:: Assignment ::
From the line below that contains "Given: Toggle the" to the line that contains "The width and height of the screenshot is (1080, 602).", repeat every line exactly, both ends included, and nothing else.

:: Extracted records ::
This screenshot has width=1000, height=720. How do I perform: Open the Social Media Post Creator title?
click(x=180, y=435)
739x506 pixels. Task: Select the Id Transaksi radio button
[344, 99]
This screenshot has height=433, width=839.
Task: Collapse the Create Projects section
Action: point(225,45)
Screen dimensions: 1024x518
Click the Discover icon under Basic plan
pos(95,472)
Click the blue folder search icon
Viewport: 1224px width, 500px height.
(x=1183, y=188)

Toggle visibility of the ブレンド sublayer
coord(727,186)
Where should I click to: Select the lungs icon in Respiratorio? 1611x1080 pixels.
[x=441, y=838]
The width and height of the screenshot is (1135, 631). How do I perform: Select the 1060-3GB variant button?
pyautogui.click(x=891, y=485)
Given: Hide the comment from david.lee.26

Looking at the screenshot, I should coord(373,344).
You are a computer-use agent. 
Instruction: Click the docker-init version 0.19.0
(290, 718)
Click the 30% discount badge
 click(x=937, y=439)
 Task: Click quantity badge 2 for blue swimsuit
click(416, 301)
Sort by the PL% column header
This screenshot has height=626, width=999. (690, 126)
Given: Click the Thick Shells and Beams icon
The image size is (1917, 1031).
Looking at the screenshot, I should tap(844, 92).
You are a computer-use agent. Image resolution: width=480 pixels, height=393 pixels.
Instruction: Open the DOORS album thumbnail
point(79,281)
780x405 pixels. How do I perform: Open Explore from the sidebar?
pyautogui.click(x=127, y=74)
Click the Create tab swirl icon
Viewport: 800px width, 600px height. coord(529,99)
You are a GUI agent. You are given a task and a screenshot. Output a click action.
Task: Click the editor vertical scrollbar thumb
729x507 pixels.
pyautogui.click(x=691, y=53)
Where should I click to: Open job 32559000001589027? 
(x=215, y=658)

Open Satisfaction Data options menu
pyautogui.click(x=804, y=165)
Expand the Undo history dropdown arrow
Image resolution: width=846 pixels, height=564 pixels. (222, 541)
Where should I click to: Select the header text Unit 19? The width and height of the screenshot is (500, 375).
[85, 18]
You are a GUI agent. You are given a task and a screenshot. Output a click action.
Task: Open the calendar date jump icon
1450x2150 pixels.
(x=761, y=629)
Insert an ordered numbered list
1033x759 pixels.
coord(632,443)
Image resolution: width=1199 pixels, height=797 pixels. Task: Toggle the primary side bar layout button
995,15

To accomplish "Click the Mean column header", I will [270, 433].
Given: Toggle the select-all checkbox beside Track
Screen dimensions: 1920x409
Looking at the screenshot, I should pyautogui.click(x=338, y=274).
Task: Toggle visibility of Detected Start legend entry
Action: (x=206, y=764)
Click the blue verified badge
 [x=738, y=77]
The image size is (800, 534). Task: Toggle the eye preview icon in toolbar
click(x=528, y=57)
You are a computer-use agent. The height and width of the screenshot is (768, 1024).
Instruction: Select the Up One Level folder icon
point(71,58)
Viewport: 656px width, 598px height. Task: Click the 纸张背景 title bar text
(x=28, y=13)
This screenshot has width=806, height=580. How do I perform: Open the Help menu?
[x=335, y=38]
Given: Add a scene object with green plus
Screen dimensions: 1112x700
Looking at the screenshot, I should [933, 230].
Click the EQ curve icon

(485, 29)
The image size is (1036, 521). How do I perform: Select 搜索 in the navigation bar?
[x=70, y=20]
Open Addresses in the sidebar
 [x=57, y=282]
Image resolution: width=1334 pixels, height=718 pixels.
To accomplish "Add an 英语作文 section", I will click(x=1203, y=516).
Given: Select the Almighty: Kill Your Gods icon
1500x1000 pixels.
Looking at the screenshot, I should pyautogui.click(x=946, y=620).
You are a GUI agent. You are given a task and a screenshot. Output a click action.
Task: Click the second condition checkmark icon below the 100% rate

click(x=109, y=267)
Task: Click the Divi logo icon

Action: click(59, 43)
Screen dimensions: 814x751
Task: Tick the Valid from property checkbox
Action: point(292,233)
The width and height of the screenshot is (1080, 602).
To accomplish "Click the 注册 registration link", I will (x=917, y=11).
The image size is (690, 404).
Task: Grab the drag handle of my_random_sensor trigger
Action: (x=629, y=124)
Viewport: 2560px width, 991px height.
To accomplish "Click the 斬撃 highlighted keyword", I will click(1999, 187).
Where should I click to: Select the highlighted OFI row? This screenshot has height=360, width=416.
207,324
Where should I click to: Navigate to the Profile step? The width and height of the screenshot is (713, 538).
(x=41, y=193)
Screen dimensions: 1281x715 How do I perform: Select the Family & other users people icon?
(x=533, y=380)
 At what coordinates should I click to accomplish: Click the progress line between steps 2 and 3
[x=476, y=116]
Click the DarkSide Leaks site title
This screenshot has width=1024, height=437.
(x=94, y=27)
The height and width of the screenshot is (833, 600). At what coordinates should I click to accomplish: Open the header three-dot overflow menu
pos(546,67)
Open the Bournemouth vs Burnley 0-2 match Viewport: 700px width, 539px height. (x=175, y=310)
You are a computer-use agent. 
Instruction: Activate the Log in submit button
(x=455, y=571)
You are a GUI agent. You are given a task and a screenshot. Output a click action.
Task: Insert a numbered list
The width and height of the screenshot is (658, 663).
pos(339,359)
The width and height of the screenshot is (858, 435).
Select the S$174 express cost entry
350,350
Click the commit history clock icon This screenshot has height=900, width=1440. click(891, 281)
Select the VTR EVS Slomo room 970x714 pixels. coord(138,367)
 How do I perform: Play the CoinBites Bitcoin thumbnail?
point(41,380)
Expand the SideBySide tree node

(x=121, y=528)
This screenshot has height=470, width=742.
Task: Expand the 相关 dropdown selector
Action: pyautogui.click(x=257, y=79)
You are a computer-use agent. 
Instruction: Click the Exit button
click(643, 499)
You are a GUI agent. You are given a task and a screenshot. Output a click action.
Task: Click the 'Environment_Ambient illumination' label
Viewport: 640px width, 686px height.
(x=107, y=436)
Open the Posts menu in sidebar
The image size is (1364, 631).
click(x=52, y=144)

:: Your response ::
Given: Toggle the select-all checkbox beside Track
Screen dimensions: 1920x409
Looking at the screenshot, I should pyautogui.click(x=338, y=274).
Task: Toggle visibility of Detected Start legend entry
Action: (x=206, y=764)
Click the blue verified badge
 [x=738, y=77]
The image size is (800, 534). Task: Toggle the eye preview icon in toolbar
click(x=528, y=57)
You are a computer-use agent. The height and width of the screenshot is (768, 1024).
Instruction: Select the Up One Level folder icon
point(71,58)
Viewport: 656px width, 598px height. Task: Click the 纸张背景 title bar text
(x=28, y=13)
This screenshot has width=806, height=580. How do I perform: Open the Help menu?
[x=335, y=38]
Given: Add a scene object with green plus
Screen dimensions: 1112x700
Looking at the screenshot, I should [933, 230].
Click the EQ curve icon

(485, 29)
The image size is (1036, 521). How do I perform: Select 搜索 in the navigation bar?
[x=70, y=20]
Open Addresses in the sidebar
 [x=57, y=282]
Image resolution: width=1334 pixels, height=718 pixels.
To accomplish "Add an 英语作文 section", I will click(x=1203, y=516).
Given: Select the Almighty: Kill Your Gods icon
1500x1000 pixels.
Looking at the screenshot, I should pyautogui.click(x=946, y=620).
You are a GUI agent. You are given a task and a screenshot. Output a click action.
Task: Click the second condition checkmark icon below the 100% rate

click(x=109, y=267)
Task: Click the Divi logo icon

Action: click(59, 43)
Screen dimensions: 814x751
Task: Tick the Valid from property checkbox
Action: point(292,233)
The width and height of the screenshot is (1080, 602).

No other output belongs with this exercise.